Considering what I hear from the community and am passionate about myself, I think we should strengthen Flow and position it as the Domain-Driven Design framework for PHP. We could take all the experience we made together and work on Flow 4.0 which provides excellent support for Domain-Driven Design, CQRS, Event Sourcing and so on. During the last couple of weeks I have experimented a lot with Flow + CQRS + ES and I really see an opportunity there.

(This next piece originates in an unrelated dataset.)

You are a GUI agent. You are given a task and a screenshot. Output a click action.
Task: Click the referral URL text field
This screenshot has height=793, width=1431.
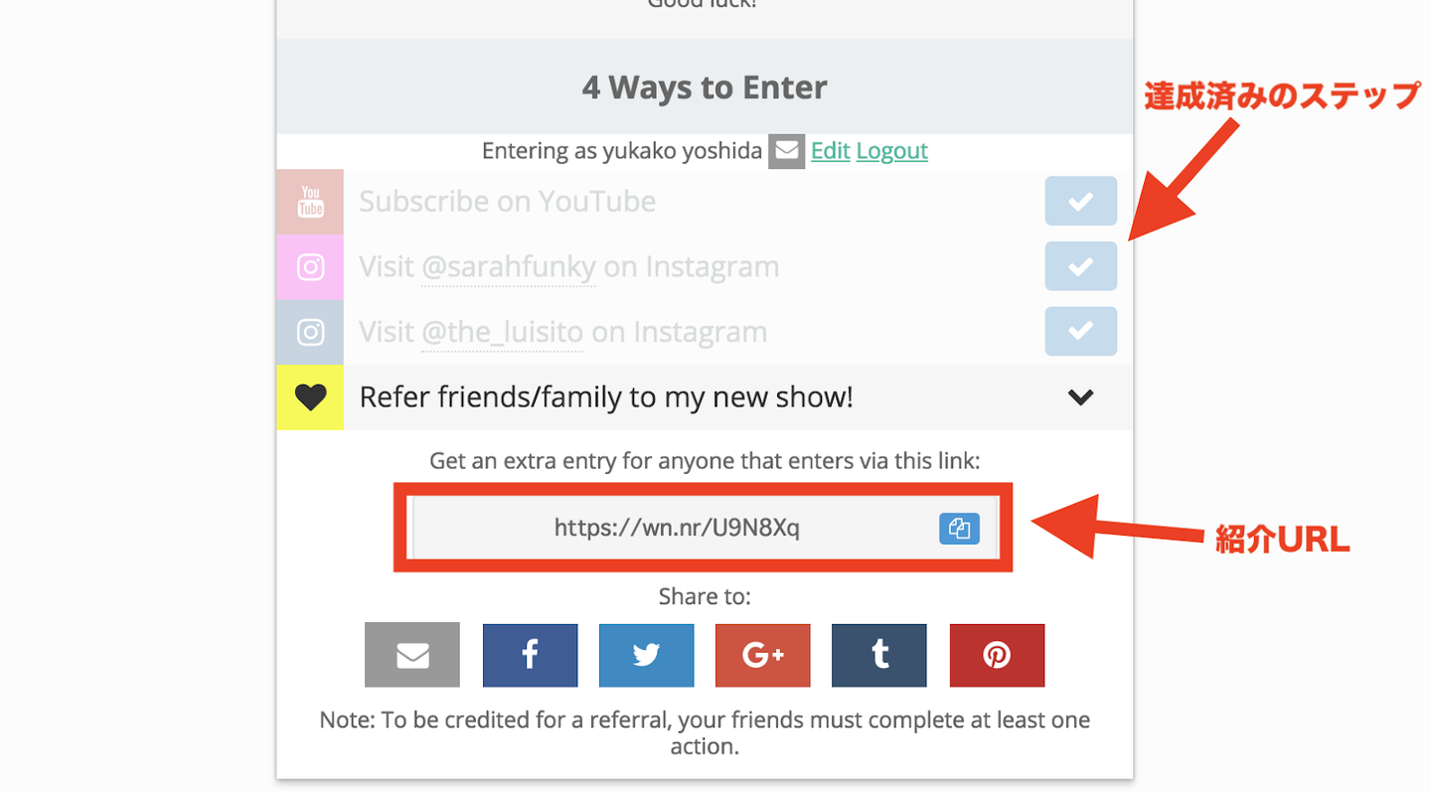tap(676, 529)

While CQRS + ES don’t actually need a framework to work, I think that we can take Flow’s approach of being an opinionated framework which guides its developers. By that approach we can possibly open the world of DDD to a larger group of developers who would feel lost or overwhelmed without the guidance. And for experienced developers, Flow will provide many convenient features which simplify day-to-day programming tasks and testing / debugging of DDD applications.
Neos
I think that the picture of a Content Mix Deck is still valid and a good (part of a) vision for Neos. We need to make this picture more concrete and also extend the meaning of content. While I have been working with Commands and Events, I realized how much more meaning you produce when you develop using these techniques. We can take advantage of this for Neos as well and produce meaningful content and events generated by Neos or external systems. Rather than regularly importing XML from some CRM system, we try to deal with events (customer John is not interested in canoes anymore) and use these semantics in Neos.
A new Content Repository, based on CQRS / ES, would provide many more possibilites than the current one. The whole publishing process and also the authoring experience (undo …) could be improved and provide features which are not possible with traditional approaches.
There are lots of ideas around about rewriting / refactoring / improving the UI technically. And not only there - we continue to come up with new libraries, techniques and so on. And that is a very good thing, because we want to keep innovating, so we need to make use of the best tools and practices. On the other hand, we have a growing community who trusts us to provide realistic upgrade paths and a product which can be hosted and maintained in their typical customer projects.
There is no simple answer for this compromise between conservative and bleeding edge. But it is a technical challenge which experience, professional developers and architects can master. If we agree on the direction (using innovate tools and techniques), we can also find a path which leads there. But we can’t just jump and hope to land at the right spot. In programming, you start encapsulating and decoupling code parts in order to be more flexible regarding internal changes. In DDD you define Domains, Subdomains and Bounded Contexts. And we can do the same with Neos. If we want to develop a new UI, we need to strengthen the service API in order to decouple the UI more from the server side (like the Calypso project for Wordpress did).
And we need to stay shippable and be able to progress while we refactor: if we decide to switch the JS framework for our UI, we can’t develop a new UI for a year and stop implementing new features in the meantime. Maybe we can introduce the new library in a single screen for the first release, then two modules in the next one. It shouldn’t become an all or nothing decision.
I think that we can continue introducing new technologies, but that comes with a price: we have to be even more careful and quality concerned if we want to keep juggling with all this new technology. And we must not forget that developers working on Neos customer projects are our users. They deserve a great Developer Experience. And that includes that they don’t have to learn everything new on every second Neos release. For customers like for developers, staying with Neos and Flow must be worth the invest - I don’t like Neos to become famous for difficult upgrade paths.
Regarding target groups: I think it is important to have big corporations / projects as our major target group. Smaller target groups will benefit from that, but only these bigger projects will enable us to develop the features we want and in the quality we expect. Personally, I’m not in for Neos as a pure hobby project, because I’d like to work on Neos during my work time - and for that we need enough customers we can attend to.
Oookay, I warned you - this won’t be the polished pamphlet …
I’ll try to condense it to a few key points for now:
- position Flow as a DDD framework, with its own website and major new features
- further decouple, modernize and clean up Neos, but with the clear objectives to (in that order)
- provide more value to the users
- keep existing Neos devs motivated and attract new good developers
- be able to proceed with new features faster
- continue to follow and make more concrete the vision of Neos as a content mix deck + authoring tool with the true meaning of content and the actual user in mind
Now shoot, I know you have a lot of ideas to contribute as well!
Oh and, I’m really looking forward to putting all that (and what you guys come up with) into practice. Because, FUN!